Memo to the CBC: Israeli lives matter

CBC's Margaret Evans reports from Jerusalem. YOUTUBE SCREENSHOT
CBC's Margaret Evans reports from Jerusalem. YOUTUBE SCREENSHOT

The gruesome routine is familiar. Israelis are hunted down by Arab terrorists, and we are condemned for defending our lives. In the media, headlines focus as least as much on the murderers as on their victims, and when a knife-wielding Palestinian teenager is shot during his rampage, it’s referred to as a “summary execution.” A recent New York Times headline read “Stabbings, and deadly responses, add to Israel’s security challenge” – describing the responses, and not the attacks, as “deadly.”

As is generally the case, many media reports rely heavily on political groups that press their agendas under the facade of expertise in human rights. The New York Times quoted a number of such groups including Amnesty International, which accused Israel of using “excessive force” to stop the attacks. Similarly, activists from the Israeli NGO known as B’tselem and the Palestinian group Al Haq are quoted as if they were experts on international law and ballistics.

However, as is very often the case, the officials of these organizations have neither the information nor the professional credentials to make such judgments, and by giving them legitimacy, journalists are simply perpetuating the myths. Such compilations of quotes from selected sources and pseudo-experts, cut and pasted into the automatic media framing based on Palestinian victimization and Israeli aggression, have largely replaced serious journalism with professional standards.

In many cases, the Canadian media is no exception to this pattern. In listening to CBC Radio news programs, we hear the same distortions, biases, and clichés found elsewhere. (In my years of observing the hundreds of foreign journalists in Israel, the degree to which reporters travel in packs, automatically repeating each other’s slogans and frameworks, stands out strongly.)

For example, on Oct. 9, Margaret Evans reported from Jerusalem on CBC Radio’s flagship World at Six news program, presenting the emotionally laden version of Palestinian victimization that she has used for many years. On a day when two Israeli men were viciously stabbed to death in Jerusalem’s Old City in front of their families during the holiday of Sukkot, she instead chose to report from Ramallah, focusing on Palestinians “frustrations” and the funeral of a 19-year-old who, she said was “shot dead by Israeli security forces,” only adding as an afterthought that he was the murderer who stabbed Aharon Banita and Nehemia Lavi. CBC listeners heard her emotion-laden voice, describing the anger “starting to burn bright again” among youth who confront armed Israeli soldiers at “checkpoints.”

Evans either doesn’t know the history or doesn’t care – she simply echoes Palestinian propaganda lines, as she did during previous stints in Israel many years ago. For her, there is no background prior to the 1967 “occupation,” the checkpoints have nothing to do with security necessary to prevent terror, the hateful anti-Israel incitement is erased, and the conflict is reduced to a “game of cat and mouse” between frustrated Palestinian protesters and powerful Israeli soldiers.
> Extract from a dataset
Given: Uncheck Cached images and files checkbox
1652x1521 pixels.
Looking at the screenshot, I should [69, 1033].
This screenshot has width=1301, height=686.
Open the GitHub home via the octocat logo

Later in her report, she added some Israeli voices for artificial balance, asserting, with no evidence at all, that the “stabbings have spooked the Israeli leadership.” The murdered Israelis remained anonymous to Evans, while listeners were told that the “people mourning them are Jewish settlers who want a foothold in the Muslim Quarter just up the road from the Al Aqsa compound.” This allegation, like the others, has no relation to journalism.
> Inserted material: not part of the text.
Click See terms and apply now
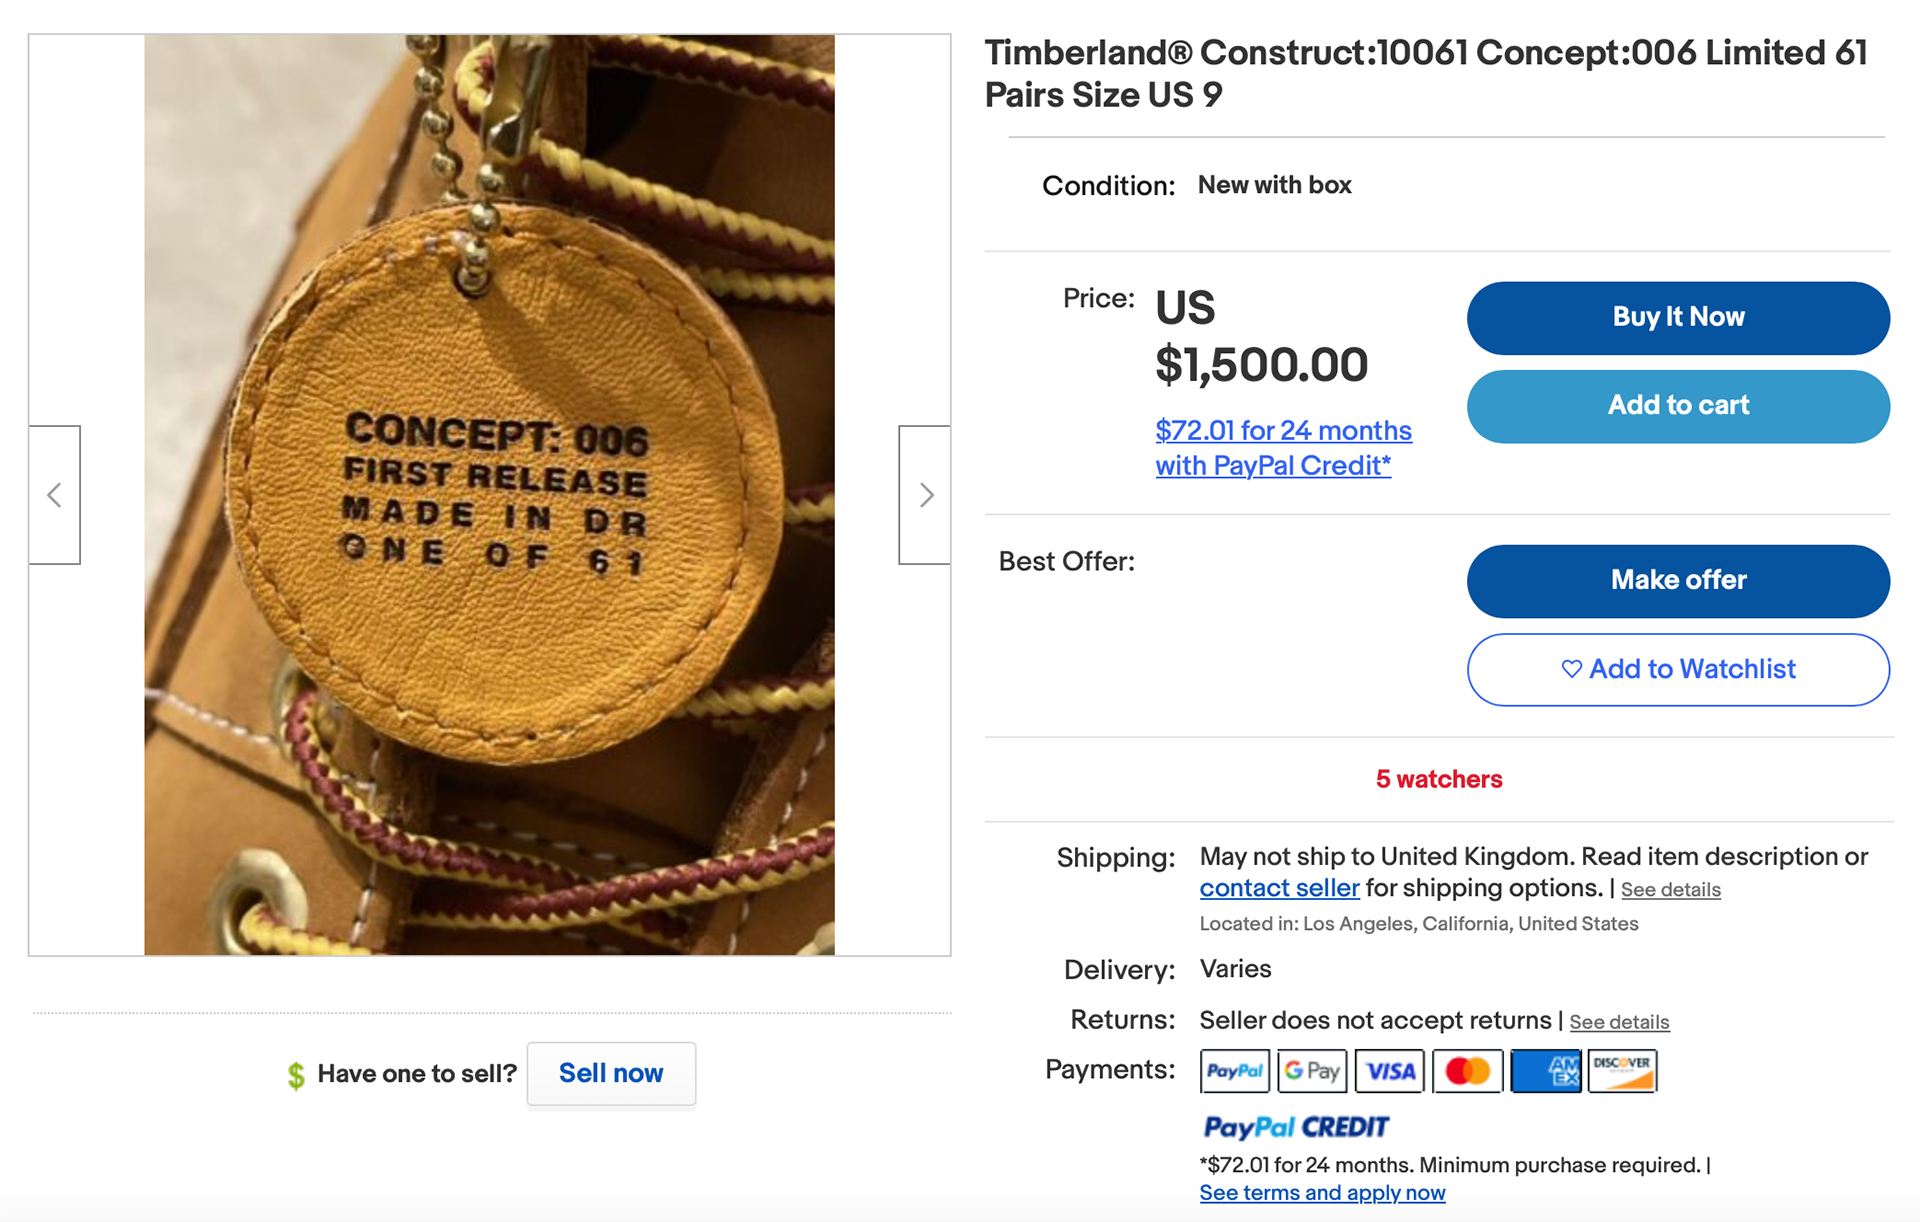 click(1322, 1193)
Evans ended with a string of clichés, invoking the “cycle of violence,” which has created “dark seemingly immovable matter of a stagnating conflict turning out new generations of conflict” – whatever that means.

The assessment of the professional qualifications and actions of CBC reporters, and actions to be taken in response, are issues for Canadians to consider. But the lives of Israelis are deeply affected by these distorted and harmful portrayals in the international media.